- Nurpur Location in Punjab, India Nurpur Nurpur (India)
- Coordinates: 31°09′39″N 75°54′23″E﻿ / ﻿31.1608887°N 75.9064454°E
- Country: India
- State: Punjab
- District: Shaheed Bhagat Singh Nagar

Government
- • Type: Panchayat raj
- • Body: Gram panchayat
- Elevation: 254 m (833 ft)

Population (2011)
- • Total: 998
- Sex ratio 512/486 ♂/♀

Languages
- • Official: Punjabi
- Time zone: UTC+5:30 (IST)
- PIN: 144502
- Telephone code: 01823
- ISO 3166 code: IN-PB
- Post office: Sarhal Qazian (B.O)
- Website: nawanshahr.nic.in

= Nurpur, SBS Nagar =

Nurpur is a village in Shaheed Bhagat Singh Nagar district of Punjab State, India. It is located 1.1 km away from branch post office Sarhal Qazian, 27 km from Nawanshahr, 22 km from district headquarter Shaheed Bhagat Singh Nagar and 117 km from state capital Chandigarh. The village is administrated by Sarpanch an elected representative of the village.

== Demography ==
As of 2011, Nurpur has a total number of 231 houses and population of 998 of which 512 include are males while 486 are females according to the report published by Census India in 2011. The literacy rate of Nurpur is 75.99% higher than the state average of 75.84%. The population of children under the age of 6 years is 86 which is 8.62% of total population of Nurpur, and child sex ratio is approximately 911 as compared to Punjab state average of 846.
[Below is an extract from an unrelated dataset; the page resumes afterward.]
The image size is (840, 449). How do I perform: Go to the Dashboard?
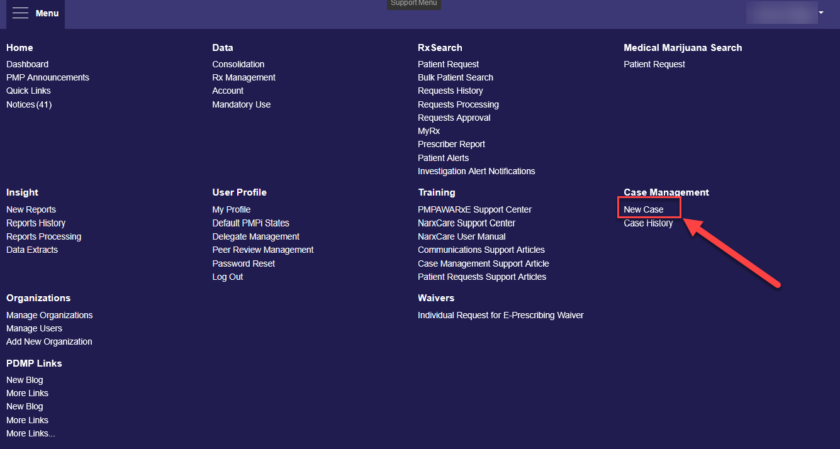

Most of the people are from Schedule Caste which constitutes 50.60% of total population in Nurpur. The town does not have any Schedule Tribe population so far.

As per the report published by Census India in 2011, 365 people were engaged in work activities out of the total population of Nurpur which includes 325 males and 40 females. According to census survey report 2011, 81.37% workers describe their work as main work and 18.63% workers are involved in Marginal activity providing livelihood for less than 6 months.

== Education ==
The village has a Punjabi medium, co-ed upper primary school established in 1996. The school provide mid-day meal as per Indian Midday Meal Scheme. As per Right of Children to Free and Compulsory Education Act the school provide free education to children between the ages of 6 and 14.
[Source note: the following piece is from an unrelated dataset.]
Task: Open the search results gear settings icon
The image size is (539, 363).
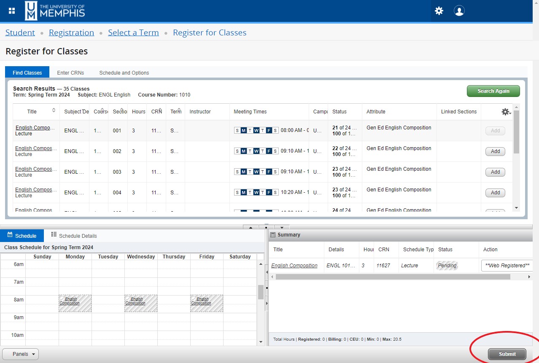Action: 505,111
Amardeep Singh Shergill Memorial college Mukandpur, KC Engineering College and Doaba Khalsa Trust Group Of Institutions are the nearest colleges. Industrial Training Institute for women (ITI Nawanshahr) is 27 km. The village is 102 km away from Chandigarh University, 97 km from Indian Institute of Technology and 27 km away from Lovely Professional University.

List of schools nearby:
- Govt Senior Secondary School, Ladhana Jhikka
- Dashmesh Model School, Kahma
- Govt High School, Jhander Kalan
- Govt Gigh School, Khan Khana
- Guru Ram Dass Public School, Cheta

== Transport ==
Banga train station is the nearest train station however, Phagwara Junction railway station is 20 km away from the village. Sahnewal Airport is the nearest domestic airport which located 52 km away in Ludhiana and the nearest international airport is located in Chandigarh also Sri Guru Ram Dass Jee International Airport is the second nearest airport which is 136 km away in Amritsar.